The second caught fire due to the actions of a careless scientist, so made it so our skin can't be burned.
The third had died from being pumped with too many drugs at once, so they made us immune to overdose.
The fourth had died of sickness, so they made us immune to that too.
The fifth had attempted an escape, so they diminished our size down to nearly nothing. He had died during the tests to see if that would work.

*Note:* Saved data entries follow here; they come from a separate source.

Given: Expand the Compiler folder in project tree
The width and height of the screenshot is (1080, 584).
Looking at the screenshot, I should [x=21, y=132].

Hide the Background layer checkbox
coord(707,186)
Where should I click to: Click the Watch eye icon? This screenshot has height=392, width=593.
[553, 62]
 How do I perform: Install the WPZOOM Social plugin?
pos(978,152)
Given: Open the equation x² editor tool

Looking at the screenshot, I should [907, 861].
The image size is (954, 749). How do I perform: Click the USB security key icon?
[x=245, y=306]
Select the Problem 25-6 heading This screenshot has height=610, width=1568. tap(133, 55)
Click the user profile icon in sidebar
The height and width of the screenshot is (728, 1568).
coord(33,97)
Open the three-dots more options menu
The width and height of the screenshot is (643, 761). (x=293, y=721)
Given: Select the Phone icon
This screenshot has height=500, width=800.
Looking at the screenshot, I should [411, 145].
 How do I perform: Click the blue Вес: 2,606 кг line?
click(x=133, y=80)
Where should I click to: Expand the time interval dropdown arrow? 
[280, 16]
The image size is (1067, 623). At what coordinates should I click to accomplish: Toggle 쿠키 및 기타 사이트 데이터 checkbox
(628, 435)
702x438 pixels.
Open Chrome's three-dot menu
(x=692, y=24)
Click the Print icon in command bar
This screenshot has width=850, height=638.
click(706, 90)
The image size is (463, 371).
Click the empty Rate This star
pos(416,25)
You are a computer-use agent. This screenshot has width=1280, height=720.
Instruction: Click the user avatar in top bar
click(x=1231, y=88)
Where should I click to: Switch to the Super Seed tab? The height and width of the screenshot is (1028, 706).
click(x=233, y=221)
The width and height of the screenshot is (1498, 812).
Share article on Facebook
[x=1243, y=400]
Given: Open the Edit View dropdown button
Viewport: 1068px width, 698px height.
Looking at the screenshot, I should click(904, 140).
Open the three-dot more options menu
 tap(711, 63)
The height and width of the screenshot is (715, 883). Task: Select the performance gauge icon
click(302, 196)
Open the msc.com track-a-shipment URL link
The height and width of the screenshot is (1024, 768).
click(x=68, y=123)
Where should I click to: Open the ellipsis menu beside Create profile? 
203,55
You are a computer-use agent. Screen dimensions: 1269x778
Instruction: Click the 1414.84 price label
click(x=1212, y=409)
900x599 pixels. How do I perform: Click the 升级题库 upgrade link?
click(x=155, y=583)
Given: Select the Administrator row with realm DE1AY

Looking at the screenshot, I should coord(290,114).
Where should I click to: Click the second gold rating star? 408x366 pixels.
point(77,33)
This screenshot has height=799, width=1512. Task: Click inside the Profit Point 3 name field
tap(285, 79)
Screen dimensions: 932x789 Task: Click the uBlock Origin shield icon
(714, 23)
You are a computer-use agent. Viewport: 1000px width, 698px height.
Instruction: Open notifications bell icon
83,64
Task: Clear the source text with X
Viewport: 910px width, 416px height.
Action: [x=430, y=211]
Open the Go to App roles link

The sixth had suffocated herself with a pillow, so they replaced our lungs with a robotic system that produces a different type of oxygen that only our bodies could handle.
The seventh had been crushed to death, so they made our skeletons able to withstand the weight of buildings.
The eight had died of cardiac arrest, so they made our hearts fifty times stronger than any human heart should be.
The ninth had been dissected and stolen for parts.
I am the tenth. The result of how far you can push the limits of the human body, and that is only until they find a way to break me too. I glare at the pile of blankets in the corner, there covered in too much blood and grime to be even considered as usable. They refuse to wash the blankets, which we regrettably used as tourniquets to tie off our wounds back when all this first started. The smell of them used to be nauseatingly disgusting, and I almost wish I could get sick from being around them.
Maybe if I was sick theyd give me a bit of a break. I doubt it though, they would more likely find a way to make me immune to that too. I wonder how long it's been since I have had the cold or even a stomach flu. I wonder how long it will be till I get sick again. I wonder how long it will be until I die, or if I even will die. I used to think It was my right as a human being to have a proper death outside of a place like this, but would I still have a right to leave this lab if I no longer have my mortality? I shake my head as if I'm shaking off the existential crises before it can fully develop.
“Atlas, did you even bother to make a layout of the building?”
an annoyed whisper cuts through the cold silence, And a pit of dread starts to build in the bottom of my empty stomach. It wasn't just the wind. I get up too quickly in an effort to try and get a look at the intruder of the lab. This person is quiet, I haven't even heard their footsteps once since the door shut. Why are they so quiet? Could they save me? Could they hurt me? Where are they? My eyes scan the room as I try to find the ghost person that's sneaking around the room. It's better if I find them before they find me. Almost like the ghost I keep comparing them to, they've hidden themselves perfectly. Away from the sight of the four cameras in the corner of the room, and away from my view. I can't make out if there's one or two ghosts in the room with me. I heard the man say a name, but I only heard one voice. What if there's no one here at all? What if after ten years of living in agony and suffering has finally broken me?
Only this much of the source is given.